We quantify these discrepancies in the water levels by the root mean square error (RMSE) in Figs. 8(a and b). By increasing the resolution, the RMSE of the water levels decreases up to a certain cell size as the schemes better approximate the SWEs and the bathymetry is better resolved. The first-order CN scheme improves throughout the shown resolutions, ranging from 24 to 3 m. Contrarily, the second-order schemes are not obtaining significantly better results below 12 m cell size. At 12 m, they already reach a point where only parameter optimization or more accurate input data would improve the model results.
Fig. 8. Wachau. Convergence analysis. Root mean square error at four different resolutions at gauges: (a) Loiben; and (b) Dürnstein.
Besides the water levels, performance and timing are also very important in large-scale high-resolution simulations. For this purpose, we record the number of time steps and the runtime of the simulations. Figs. 9(a and b) show the numbers of time steps needed to compute 1 ssimulation time for the 3 and 12 m resolution domain, respectively. The second-order schemes required approximately twice as many time steps compared to the first-order CN scheme. Furthermore, we remark that, for the 3 m resolution, the number is four times as high for all schemes. For both cases, the reason is the CFL condition. To preserve stability, the first-order CN scheme uses the CFL number 0.5. For the second-order schemes the conditions are stricter and the CFL number has to be set to 0.25, which in turn halves the time-step sizes. The CFL condition also involves the resolution, which results in four times more time steps when going from 12 to 3 m resolution.
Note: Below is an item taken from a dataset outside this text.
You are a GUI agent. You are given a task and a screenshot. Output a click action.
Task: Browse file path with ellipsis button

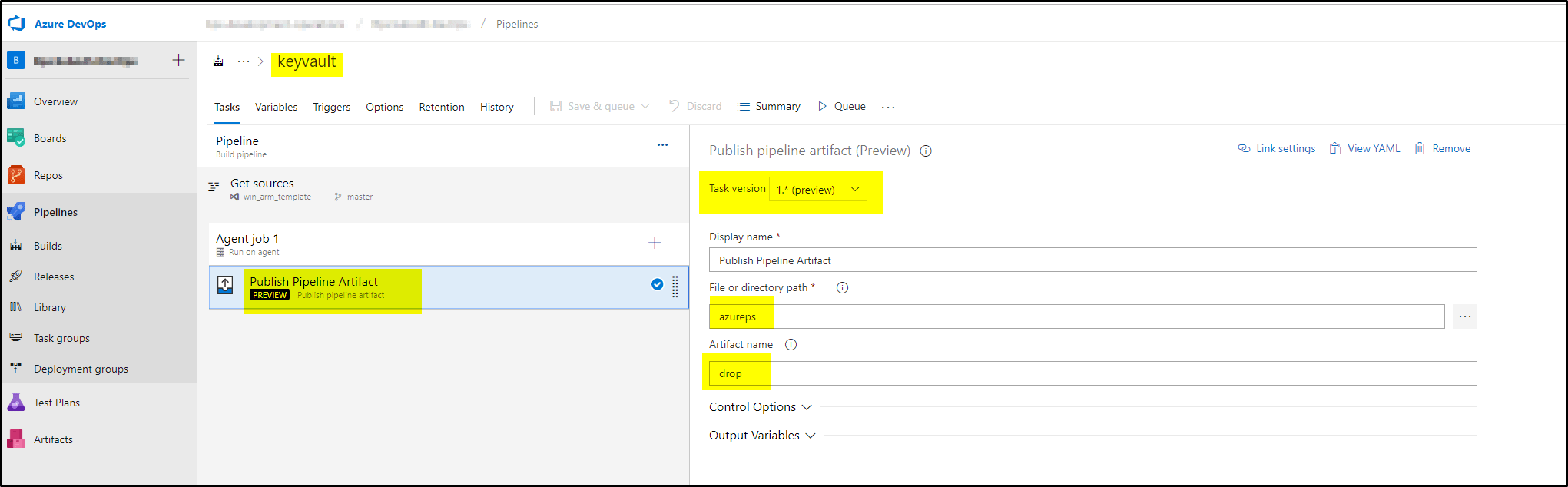click(x=1464, y=316)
Fig. 9. Wachau. Performance analysis: (a and b) number of time steps needed to simulate 1 s simulation time at 3 and 12 m resolutions; and (c and d) wall-clock time needed to simulate 1 s simulation time for each scheme at 3 and 12 m resolutions.
The HW scheme has temporal instabilities, as can be seen in Fig. 9. These instabilities come from high velocity spots that can temporarily limit the time-steps sizes. Even though the HW scheme produces spurious high velocity spots and hence spikes in the plots, it is able to recover from these states and stabilize.

Marchfeld

The Marchfeld is a 900  km2-large plain north of the Danube, one of the largest plains in Austria. It is a sedimentary basin located in Lower Austria, between Vienna and Bratislava. The Marchfeld is mainly used for agriculture and is dubbed the granary of Austria. On the east, it is bordered by the March (Morava), which is a border river between Austria and Slovakia, and on the south by the Danube and its floodplains (e.g., Lobau). Since the area is bordered by two rivers, it is prone to natural floods. To protect the inhabitants and villages, a 26 km long dike (Marchfelddamm) was built. This dike serves as the main protection measure against floods [Fig. 10(a)].
Fig. 10. Marchfeld: (a) BCs, gauges, protection lines, and the initial state; (b) hydrograph data for the BCs; (c) roughness map; (d) maximum water depths computed using the BH scheme at 3 m resolution. The rectangular box highlights the enlarged region: (e) enlarged region shows the water depths at 3 m resolution at day 2; and (f) maximum water depths at 12 m resolution.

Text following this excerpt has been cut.